PL que põe fim a bloqueio de repasses de CFEM à ANM tramita na Câmara

Quem também se pronunciou sobre o corte no orçamento na ANM previsto na PLO 2021 foi o deputado federal Joaquim Passarinho (PSD-PA). O parlamentar é autor do Projeto de Lei 4054/19, que proíbe que os recursos dos royalties de minério destinados à ANM sejam contingenciados pelo governo. Os 7% de arrecadação com os royalties deveriam ser repassados à ANM, mas, na prática, isso não ocorre.

Passarinho disse que essa discussão não existiria se o projeto de lei fosse aprovado. O parlamentar afirmou que não concorda com o corte de 9%, mas ressaltou que é preciso saber onde os valores serão alocados. Pontuou ainda que o mais importante é que os recursos estejam na ponta para garantir, por exemplo, as operações da ANM em fiscalização de barragem e CFEM. “Agência, para mim, não tem que existir apenas para pagar salários dos servidores e verbas discricionárias. Temos que garantir a operacionalização”, criticou. “E os 7% da CFEM garantem a operacionalização da ANM.”

O deputado garantiu que vai se reunir com as lideranças das bancadas de Minas Gerais e Pará, os maiores estados mineradores do Brasil, para tentar votar o PL 4054/2019 ainda neste ano. Conforme afirmou, há um acordo entre os líderes da Casa para que as medidas provisórias e projetos de lei sobre a pandemia sejam votados e que, ainda assim, outras matérias estão indo a plenário. “Esse é um projeto de lei muito importante e, mesmo diante da pandemia, tem de ser votado”, afirmou.

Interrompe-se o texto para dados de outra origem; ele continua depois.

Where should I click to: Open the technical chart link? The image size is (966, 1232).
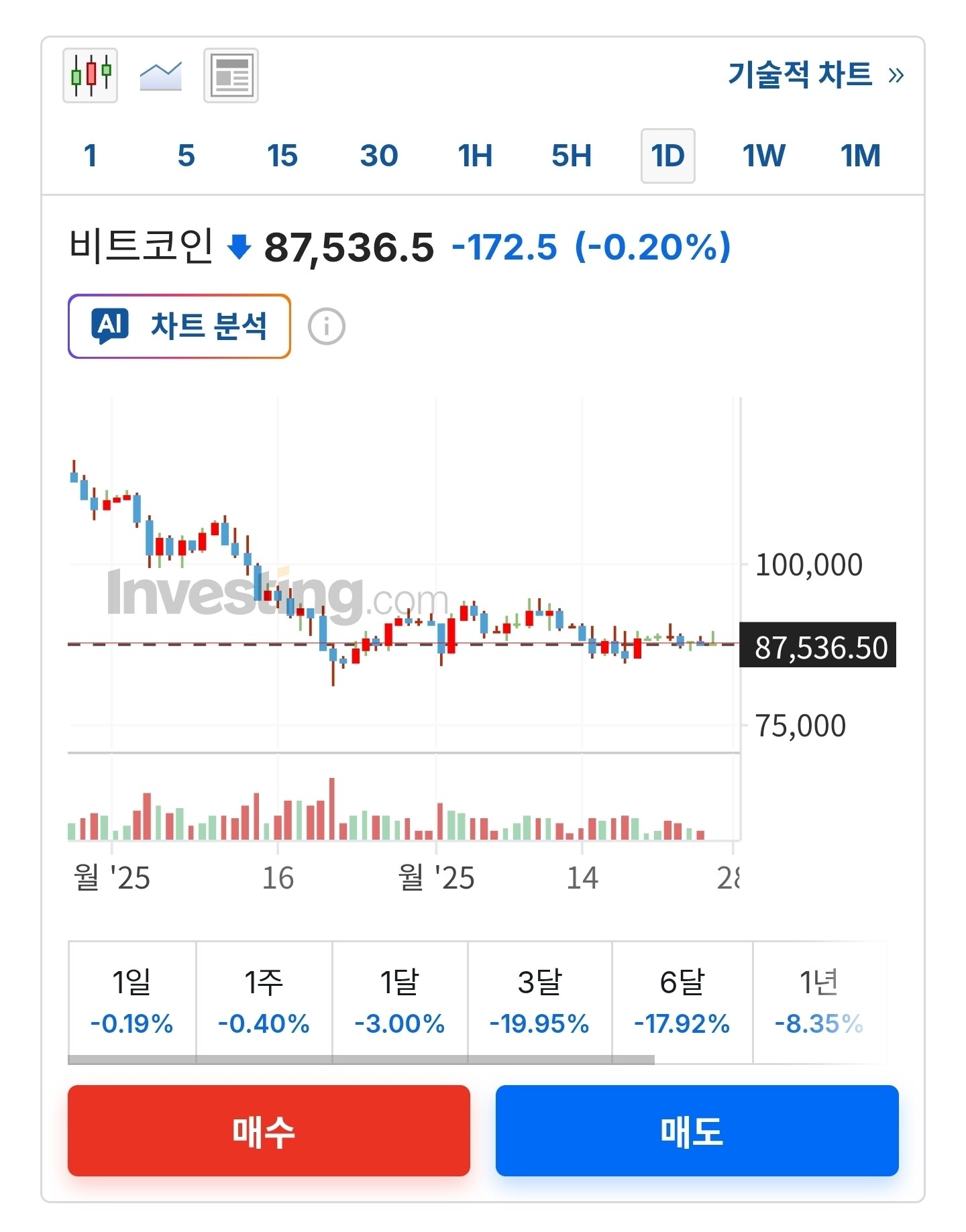[814, 74]
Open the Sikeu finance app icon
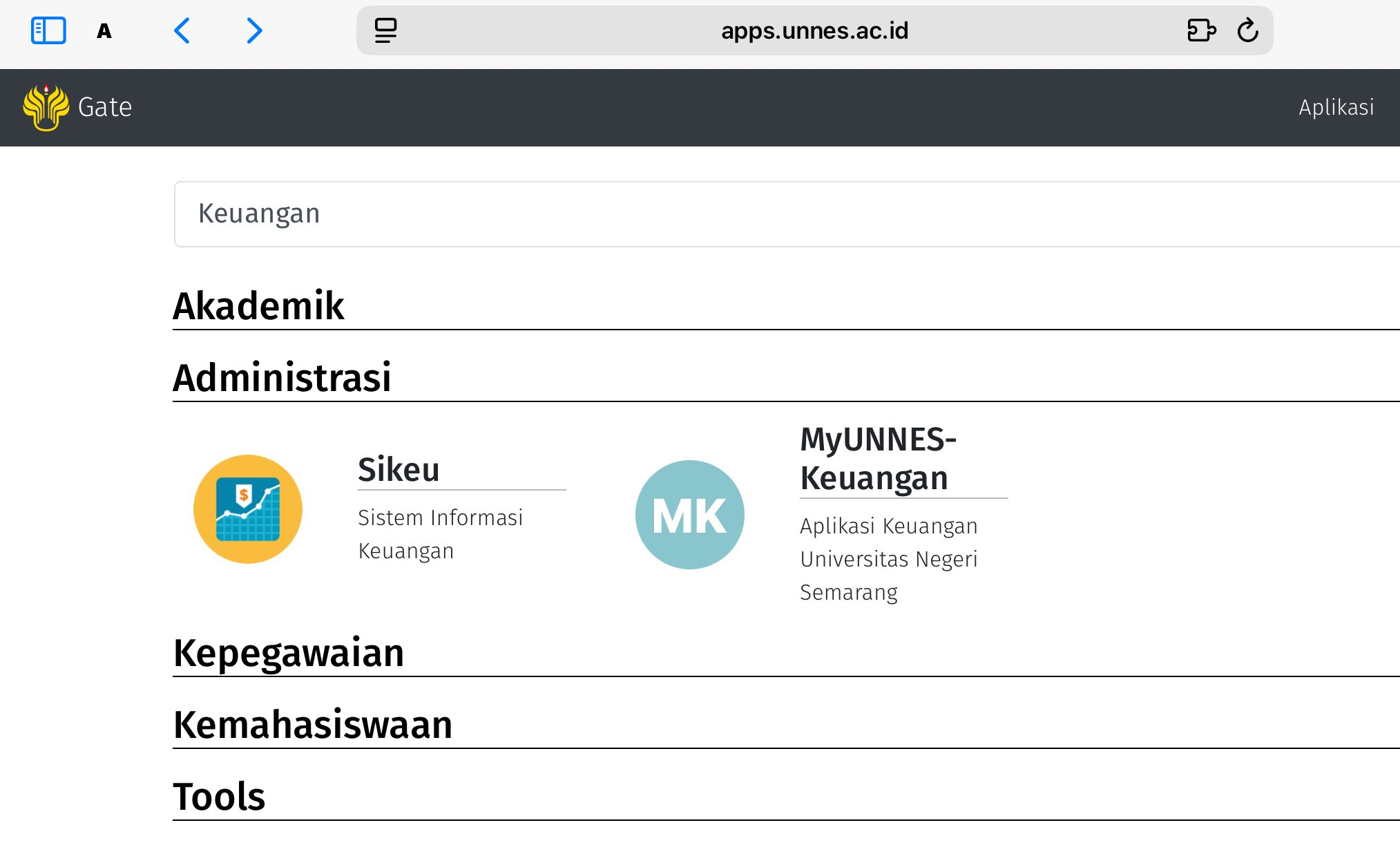The width and height of the screenshot is (1400, 854). (x=248, y=509)
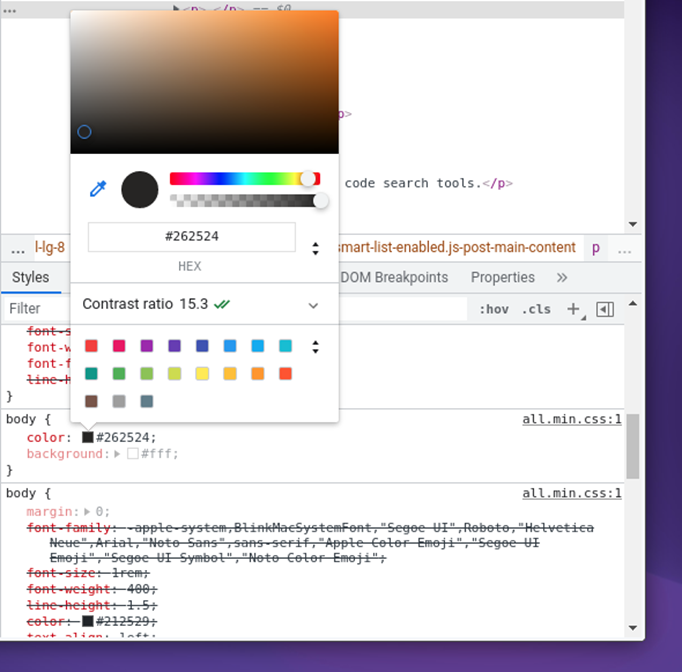Open the all.min.css:1 link beside color rule

[572, 419]
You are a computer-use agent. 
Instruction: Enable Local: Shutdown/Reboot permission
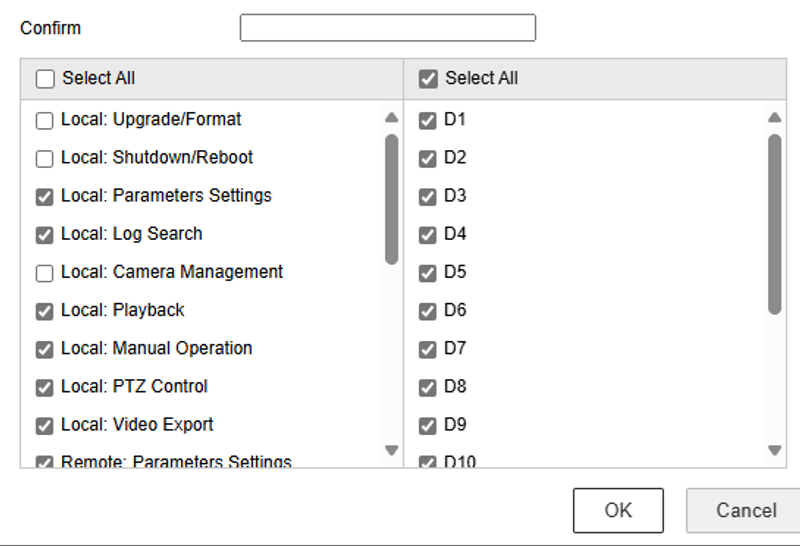[x=44, y=159]
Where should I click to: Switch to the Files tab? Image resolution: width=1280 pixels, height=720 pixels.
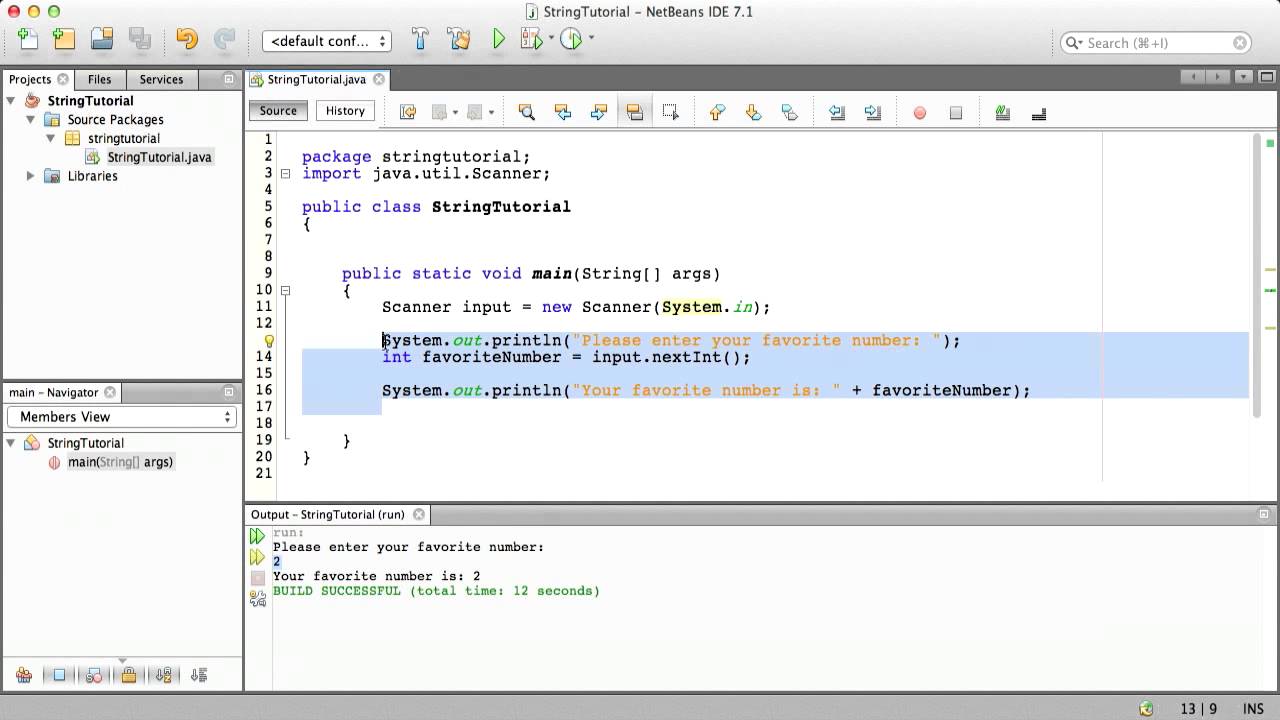click(x=100, y=79)
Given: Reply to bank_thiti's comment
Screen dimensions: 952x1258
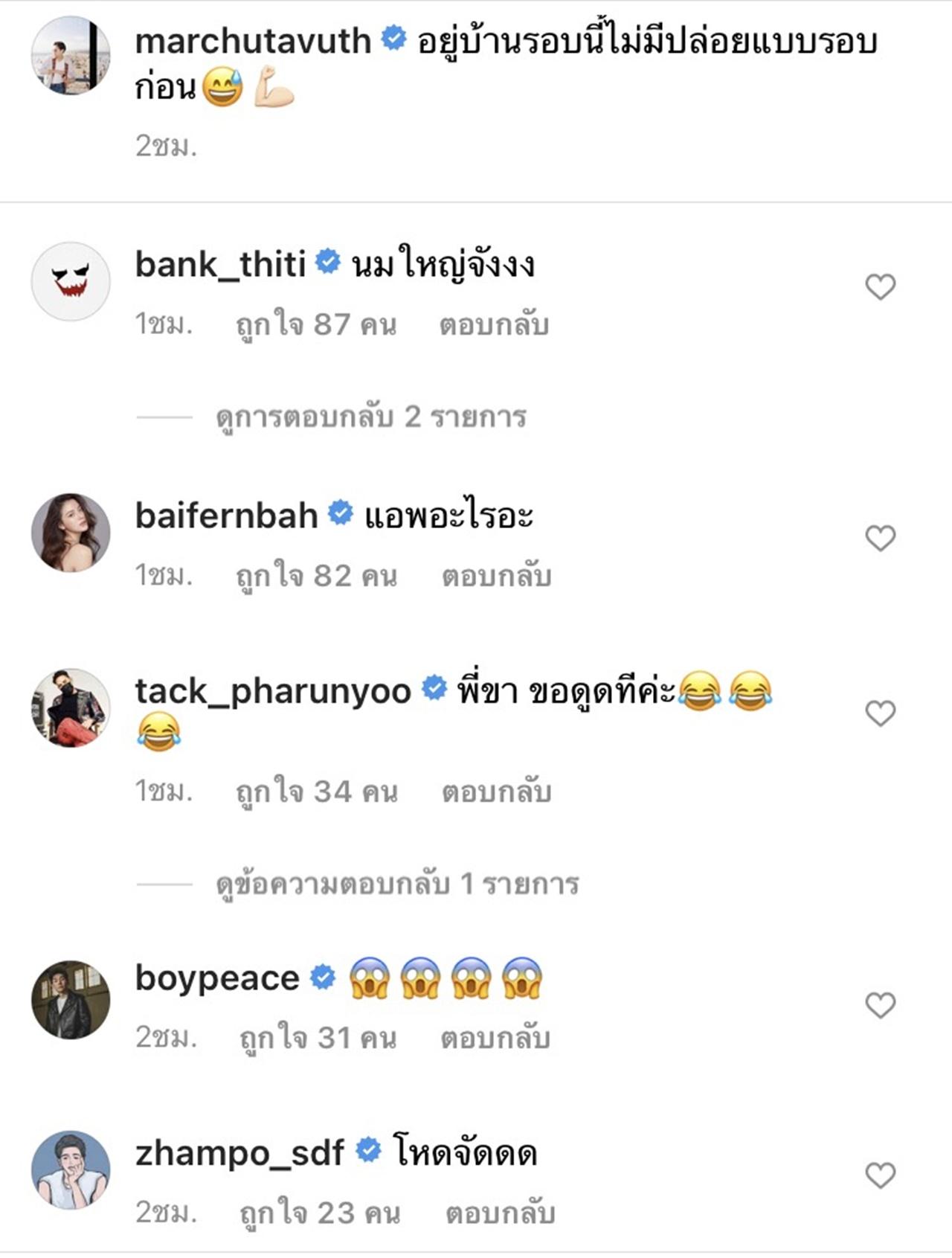Looking at the screenshot, I should 494,325.
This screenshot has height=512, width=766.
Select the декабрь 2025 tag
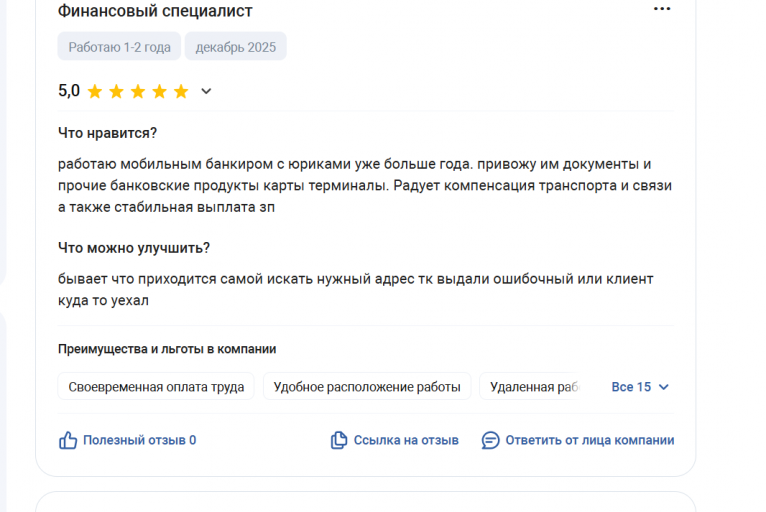[235, 47]
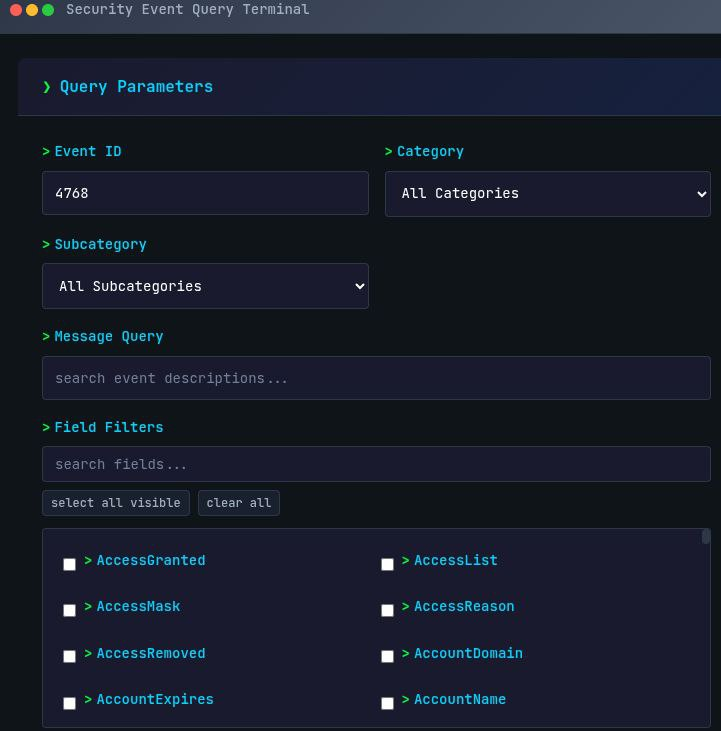The width and height of the screenshot is (721, 731).
Task: Check the AccessGranted field checkbox
Action: point(69,564)
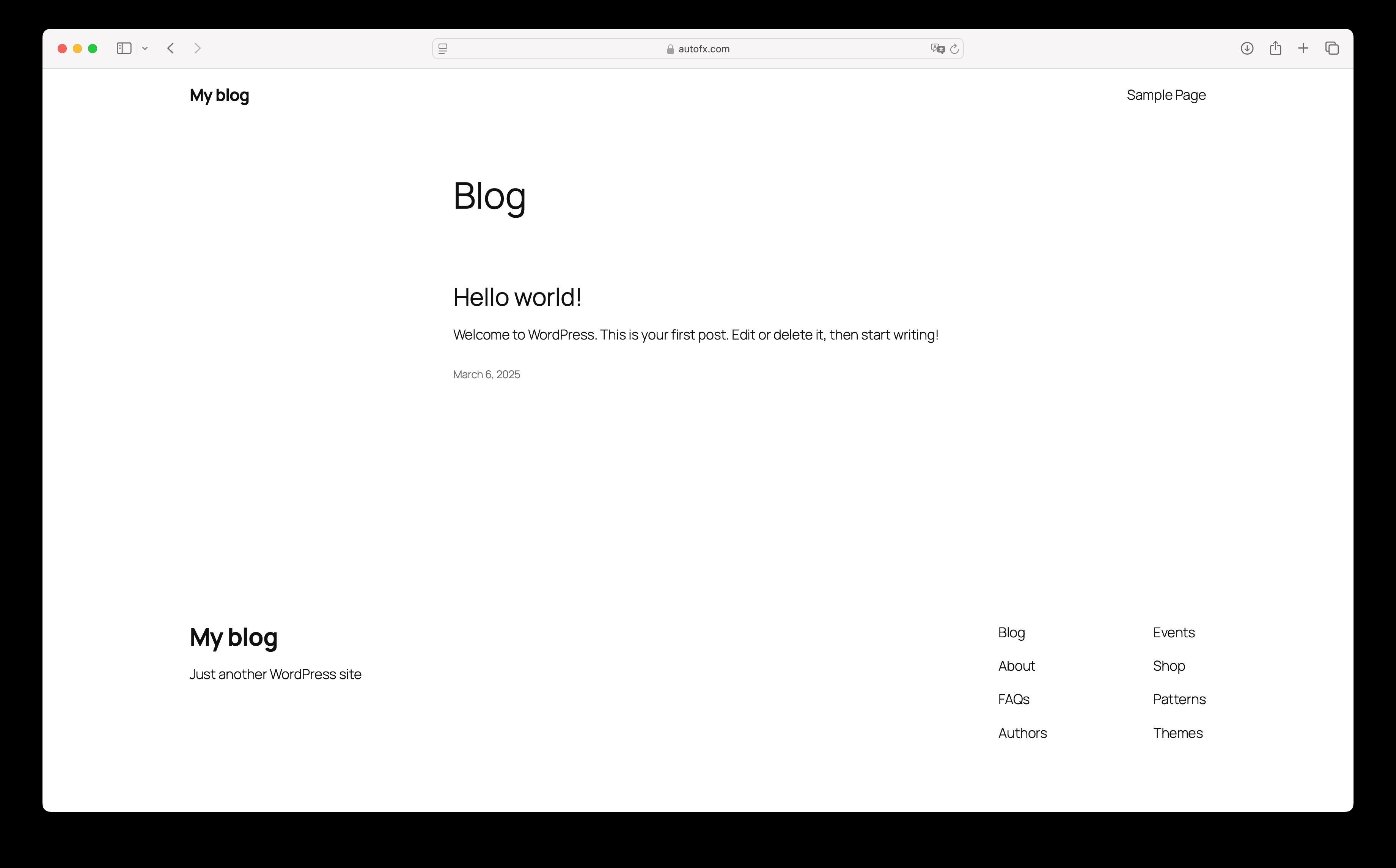Reload the page with the refresh icon
This screenshot has height=868, width=1396.
pyautogui.click(x=954, y=49)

Associação Contas Abertas avalia corte na ANM

O economista Gil Castelo Branco, secretário-geral da Associação Contas Abertas, reconhece que as reivindicações da ANM e da AMIG têm fundamentação importante e relevante para que não haja redução no orçamento da ANM para 2021 em relação à dotação do projeto de lei de 2020. “Até porque, todos os brasileiros viram o que aconteceu em Brumadinho e, evidentemente, se aconteceu o que aconteceu com os recursos, que já eram escassos naquela ocasião, o que dirá com recursos ainda menores? O que poderá acontecer com outras barragens ou com o trabalho da agência?”, indagou. “Isso evidentemente terá que ser analisado e é um questionamento sério”, pontuou.

O especialista em finanças públicas observou ainda que o contexto orçamentário de 2021, de maneira geral, é extremamente difícil. Segundo ele, o país vai encerrar o ano de 2020 com endividamento de aproximadamente 100% do PIB e um déficit fiscal que a área econômica do governo admite ser de quase R$ 800 bilhões, podendo crescer para algo próximo de R$ 900 bilhões, “tendo em vista a necessidade de prolongamento de alguns auxílios e outras medidas de natureza social e de enfrentamento a pandemia”, anotou. “Então, a corrida pelos scassos recursos na Esplanada será, evidentemente, enorme. Vários setores estão reivindicando dotações maiores do que essas que foram colocadas no referencial monetário”, destacou.

Para o economista, os próximos quatro meses posteriores à entrega do Projeto de Lei do Orçamento, ou seja, de setembro a dezembro, essa questão vai ser amplamente discutida no Congresso Nacional. “As prioridades terão de ser analisadas para que se consiga prover, com mínimos recursos, essas áreas, cujo funcionamento é essencial e que pode estar ligado, inclusive, a perdas de vidas como nós vimos no caso de Brumadinho”, alertou.